• [What you should do]:
The answer must consist solely of the lines from the one with "Task: Open the" through the last line of the data, copied exactly, with no pictures.

- Opening Delimiter -

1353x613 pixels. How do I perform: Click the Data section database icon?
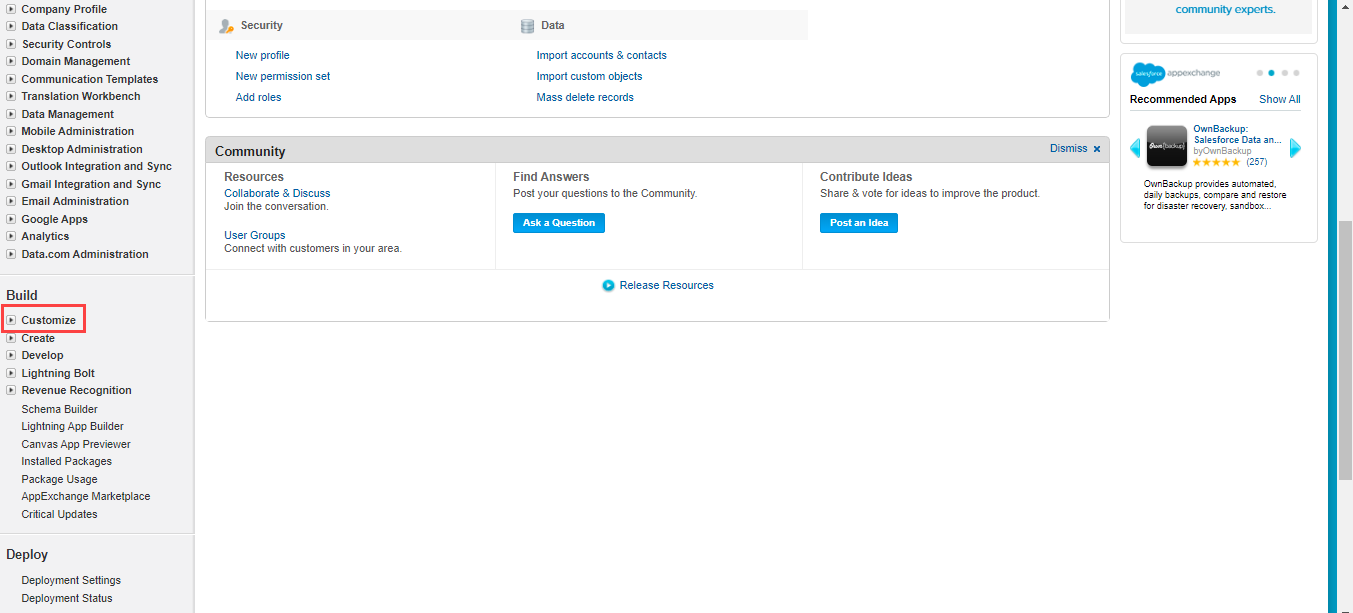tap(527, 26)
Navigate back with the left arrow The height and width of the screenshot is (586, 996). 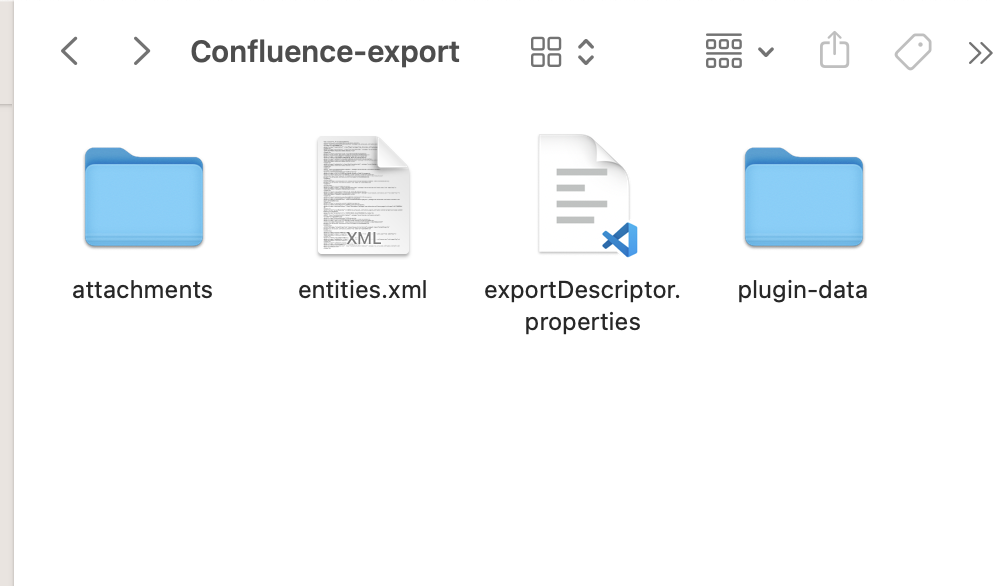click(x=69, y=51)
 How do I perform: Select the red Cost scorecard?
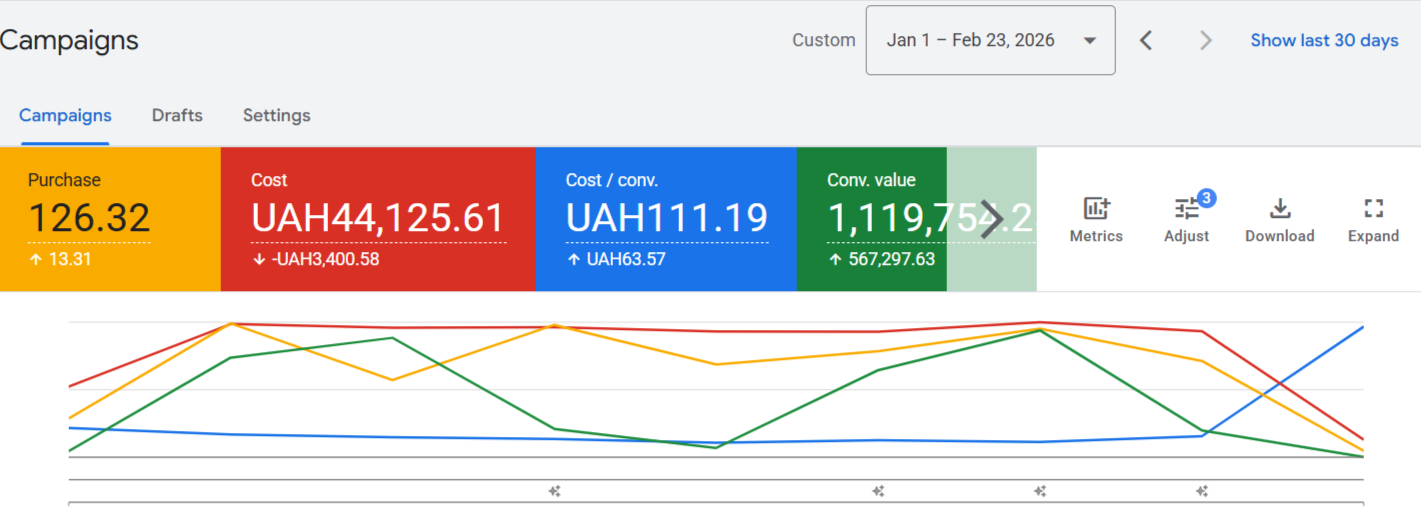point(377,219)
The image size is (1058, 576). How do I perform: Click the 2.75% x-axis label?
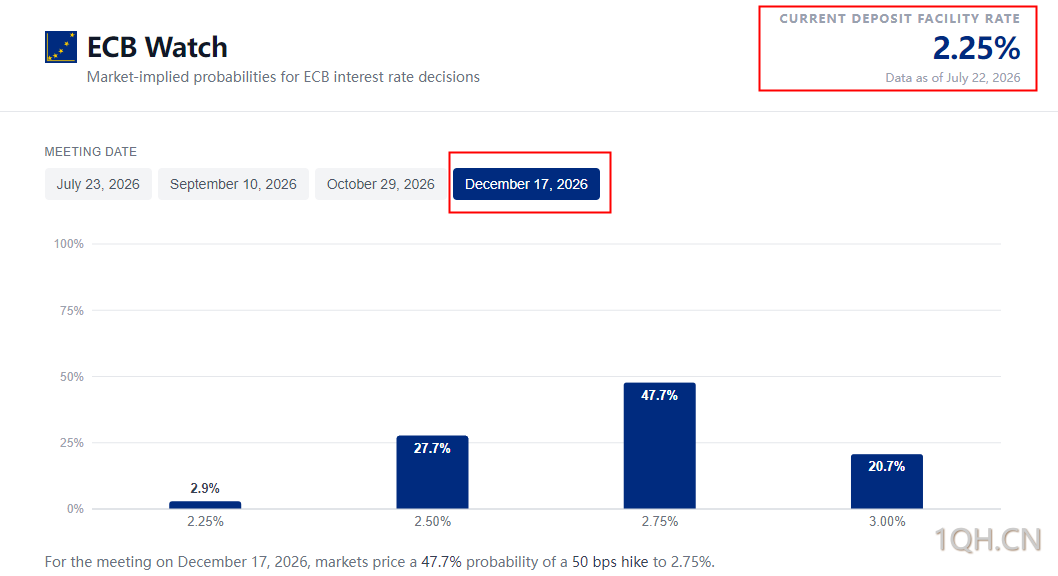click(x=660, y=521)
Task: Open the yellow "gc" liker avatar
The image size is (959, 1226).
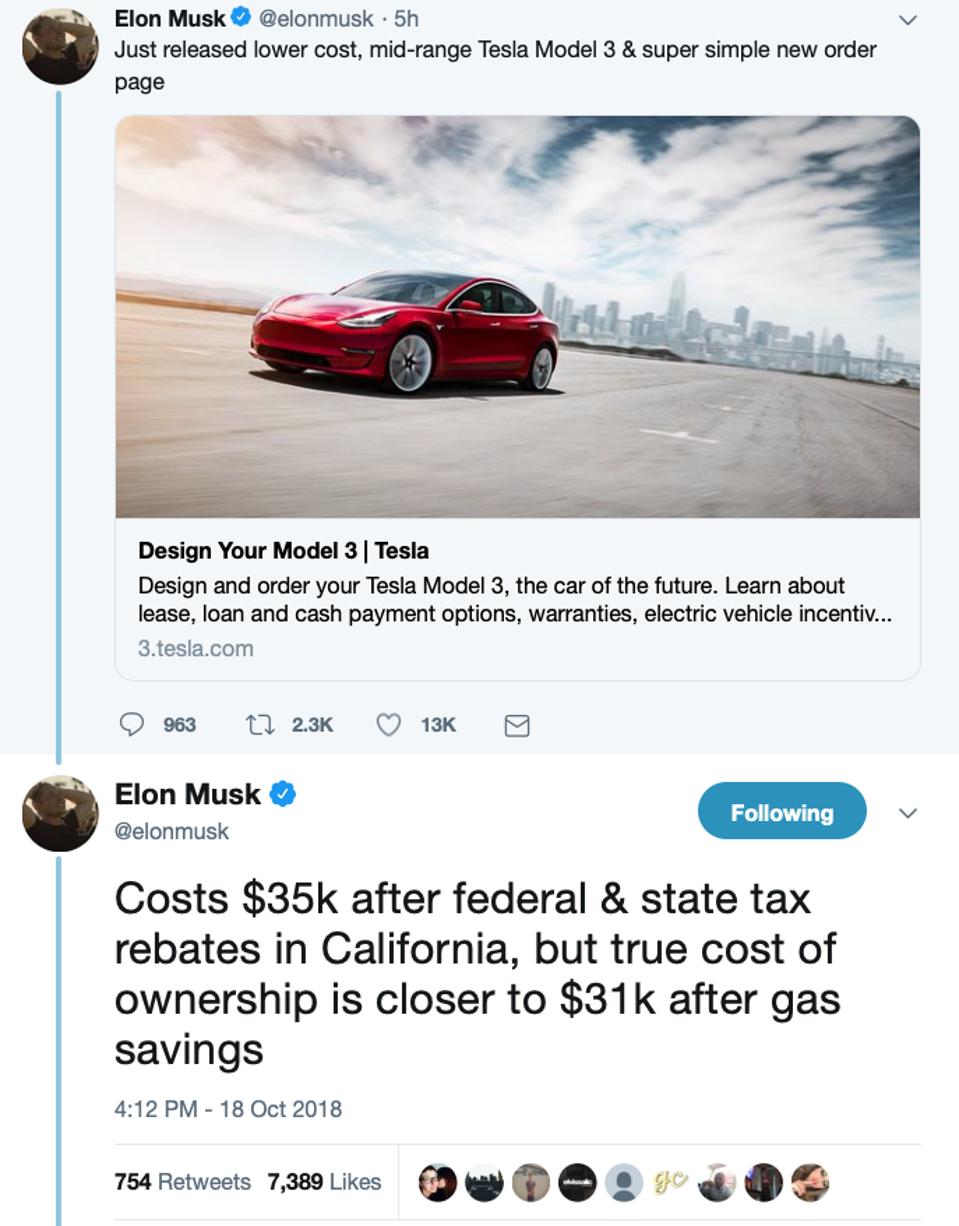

- Closing Delimiter -

• [Response below]:
Task: Open the yellow "gc" liker avatar
The image size is (959, 1226).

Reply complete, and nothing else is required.